Michele Dunne noted the differences between the presidential and parliamentary elections, including a significantly lower turnout for the presidential elections (46 percent, compared to 55 percent) and a higher percentage of votes going towards non-Islamist candidates (57 percent secular versus 43 percent Islamist votes, compared to 28 percent secular versus 72 percent Islamist in the parliamentary races). She also pointed out that Salafi forces, which showed surprising electoral strength in parliamentary elections, had little effect on presidential elections. By contrast, former regime networks thrown into disarray after the revolution that did poorly in parliamentary elections, seemed to have reorganized to support Shafik’s presidential bid. With two relatively uncharismatic figures winning the top two positions, voter preference appeared geared toward the organization the candidates represented: Morsi for the Muslim Brotherhood; Shafik for the military.
Yussef Auf expressed surprise at the relatively low voter turnout for the first round election, attributing the apathy to:
- lack of confidence in the process under the supervision of the Supreme Council of the Armed Forces (SCAF),
- public disapproval with the inability of the elected parliament to enact meaningful legislation,
- failure of political forces to reach consensus on issues such as the formation of the constituent assembly.
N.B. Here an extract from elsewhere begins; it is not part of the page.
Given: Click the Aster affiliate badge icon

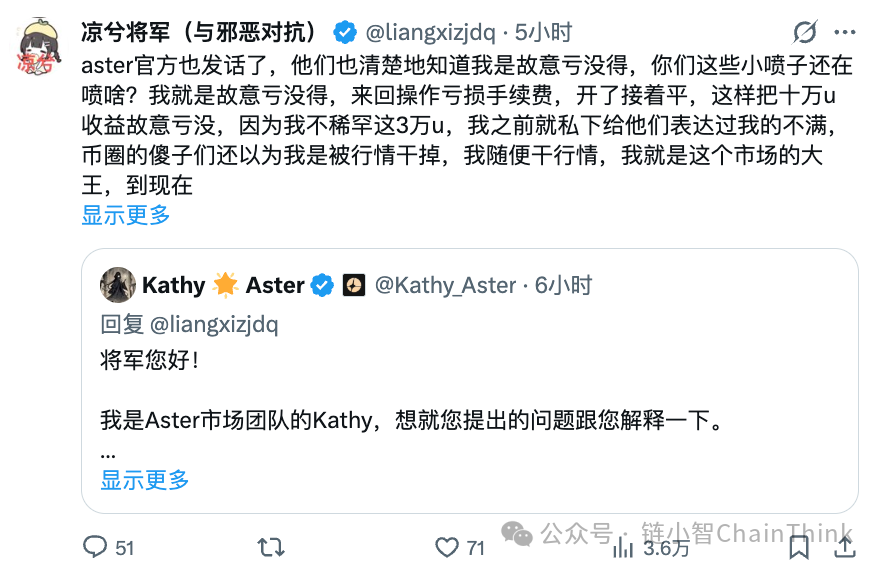Looking at the screenshot, I should 354,285.

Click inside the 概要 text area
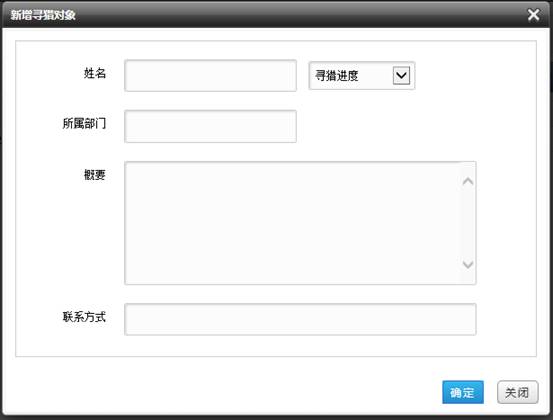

Auf noted a severe drop in overall approval for Islamists. The phenomenon reveals the Muslim Brotherhood’s loyal base of support limited to approximately 5 million voters as reflected in Morsi’s final count. He viewed Shafik’s inclusion by the Elections Committee despite the “political isolation” law under review by the Supreme Constitutional Court as a positive outcome, given the potential threat to the legitimacy of the office of the president should the court rule the law unconstitutional. The election results also showed that revolutionary voters could have easily secured a place in the runoff had they rallied around a single candidate. Although Auf affirmed the SCAF’s authority to issue a constitutional supplement defining presidential powers, he viewed it as politically risky and legally unnecessary given the provisions of Article 54 of the March constitutional declaration outlining executive authority.
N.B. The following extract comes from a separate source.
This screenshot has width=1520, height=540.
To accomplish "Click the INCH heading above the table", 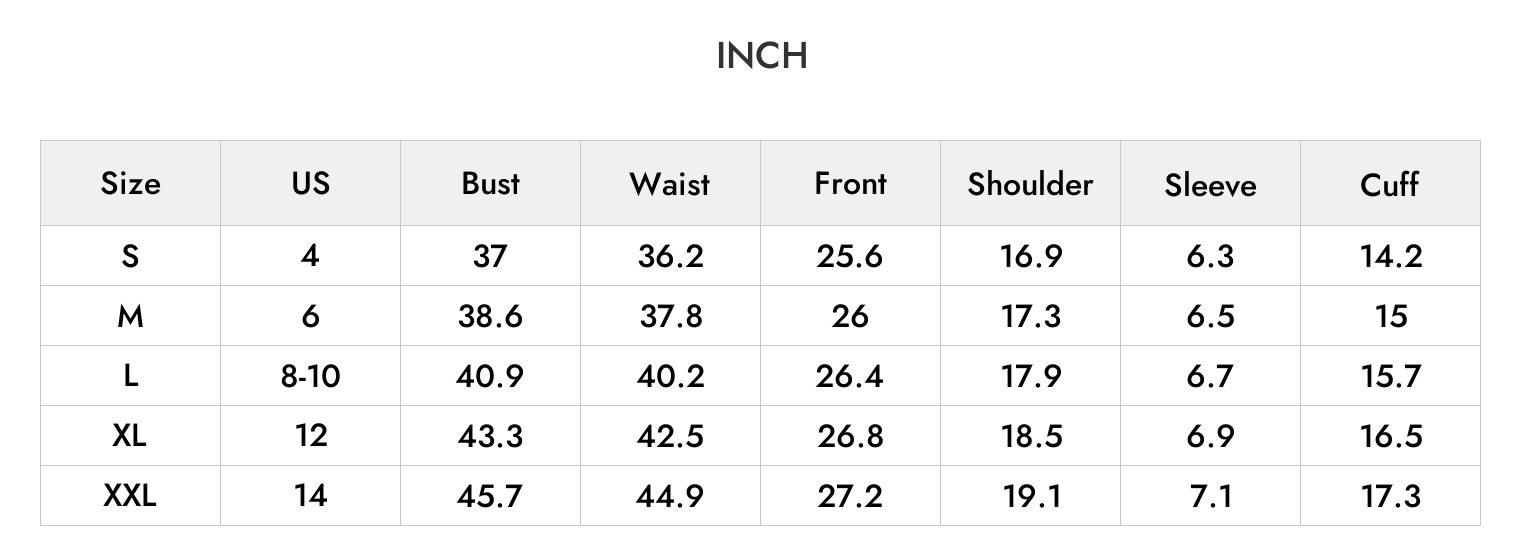I will tap(761, 56).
With Morsi and Shafik representing the two most polarizing figures in the presidential race, Samer Shehata described the outcome of the first round as disturbing but far from the worst possible outcome. No systematic fraud, no widespread administrative problems, and minimal election related violence all pointed to the positive integrity of the outcome. Although Morsi’s strength came as no surprise, Shehata observed that the general perception of increased insecurity and economic instability offered a considerable boost to Shafik’s support. He predicted Morsi to win the final vote in the next round based on the Muslim Brotherhood’s efforts to reach out to other political factions with concrete reassurances in exchange for their support against Shafik. If, however, Shafik did manage to win the presidency, Shehata warned of public rejection of the results and potential for widespread violence.
Regarding the impact on US-Egyptian relations, Auf suggested that under either a pro-Mubarak or a pragmatic Islamist presidency, foreign policy was unlikely to drastically change. Shehata remarked, however, that both Egyptian and US administrations would face difficulty as more populist views and opinions pressure the Egyptian leadership. Public stances such as Morsi’s refusal to visit Israel could complicate his relationship with the US. Dunne remarked on the need to restructure foreign assistance to Egypt, for example by removing the earmark for military assistance and expressing openness to discussing with the new Egyptian government how assistance should be allocated. Increasing economic opportunity through a free trade agreement would also put US-Egyptian relations on a more equal footing and help generate investor interest. All the speakers agreed on the need for the U.S. administration to voice more clearly its support for citizenship and basic rights.